CITATION: 1970 AIR 446 1970 SCR (1) 565 1969
SCC (3) 802
CITATOR INFO:
F 1975 SC 83 (26) RF 1979 SC 381 (8) R 1981
SC1243 (7,8) RF 1981 SC1972 (7) RF 1985 SC 945 (8)
ACT:
Criminal Procedure Code 1898 s.
488--Expression "child"Whether includes only minor children-Whether
Section impliedly repealed by s. 4 of Hindu Adoptions and Maintenance Act 78 of
1958--If educational expenses to be taken into account for determining quantum
of maintenance.
HEADNOTE:
The appellant's four children, the
respondents in the appeal, two of whom were majors and two were minors, filed
an application under s. 488 of the Criminal Procedure Code in September, 1963
for an order requiring the appellant to pay them maintenance. The Trial Court
allowed the application and fixed the monthly amounts to be paid as maintenance
to each of the children. The appellant's revision application was dismissed but
one filed by the respondents was allowed whereby the Additional Sessions Judge
submitted the case to the High Court with recommendations to enhance the
maintenance allowance. The High Court accepted, the reference and thereafter,
on an application by the appellant granted a certificate under Art. 134(1)(c)
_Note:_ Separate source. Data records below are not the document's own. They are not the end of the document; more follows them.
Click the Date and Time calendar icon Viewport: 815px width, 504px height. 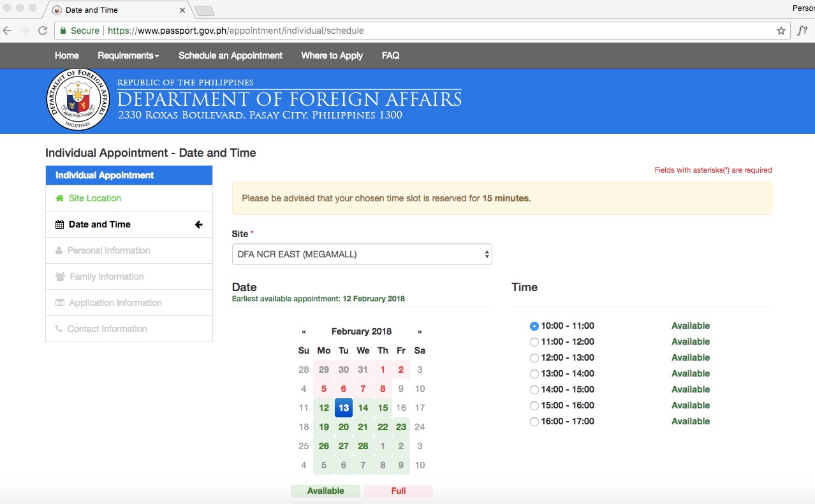(x=58, y=224)
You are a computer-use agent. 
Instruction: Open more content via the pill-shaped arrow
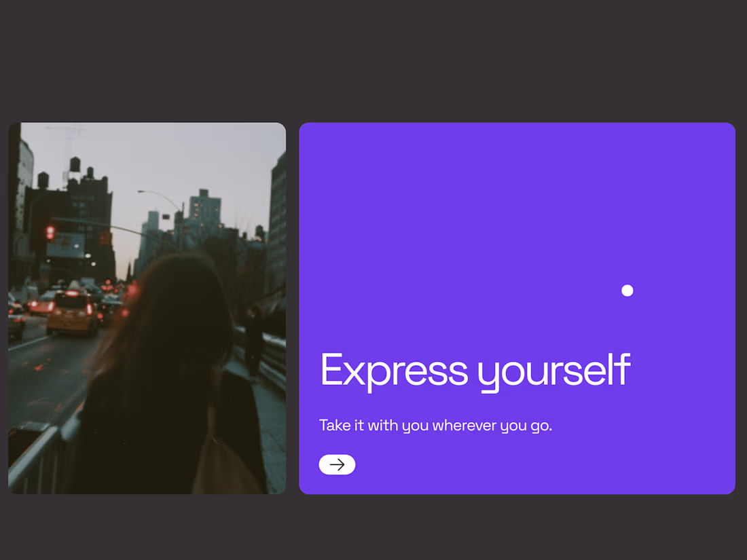(337, 464)
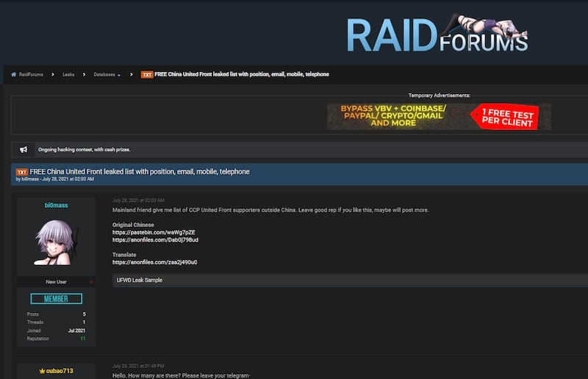The height and width of the screenshot is (379, 588).
Task: Open the Translate anonfiles link
Action: click(154, 262)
for an appeal to this Court.
It was contended on behalf of the appellant
that (i) s. 488 Cr. P.C. was impliedly repealed by s. 4 of the Hindu Adoptions
and Maintenance Act 78 1956 insofar as it applied to Hindus; (ii) that the word
"child" in s. 488 means a minor; and (iii) that the maintenance fixed
for two of the major children was based on wrong principles and was excessive
inasmuch as expenses for education had been taken into consideration.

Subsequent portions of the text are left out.